— Start of Supplied information —
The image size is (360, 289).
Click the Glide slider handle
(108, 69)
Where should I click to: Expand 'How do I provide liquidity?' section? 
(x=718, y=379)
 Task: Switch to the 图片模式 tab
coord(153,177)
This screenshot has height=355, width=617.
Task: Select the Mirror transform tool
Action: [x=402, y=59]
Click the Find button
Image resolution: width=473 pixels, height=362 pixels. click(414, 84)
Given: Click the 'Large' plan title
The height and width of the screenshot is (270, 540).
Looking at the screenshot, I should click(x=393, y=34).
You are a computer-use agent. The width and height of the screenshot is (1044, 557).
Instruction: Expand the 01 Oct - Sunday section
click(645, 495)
— End of Supplied information —
** Written request **
Put the items above into a JSON list of strings, with one string for each line and blank lines omitted.

** Solution to this exercise **
[
  "The image size is (360, 289).",
  "Click the Glide slider handle",
  "(108, 69)",
  "Where should I click to: Expand 'How do I provide liquidity?' section? ",
  "(x=718, y=379)",
  " Task: Switch to the 图片模式 tab",
  "coord(153,177)",
  "This screenshot has height=355, width=617.",
  "Task: Select the Mirror transform tool",
  "Action: [x=402, y=59]",
  "Click the Find button",
  "Image resolution: width=473 pixels, height=362 pixels. click(414, 84)",
  "Given: Click the 'Large' plan title",
  "The height and width of the screenshot is (270, 540).",
  "Looking at the screenshot, I should click(x=393, y=34).",
  "You are a computer-use agent. The width and height of the screenshot is (1044, 557).",
  "Instruction: Expand the 01 Oct - Sunday section",
  "click(645, 495)"
]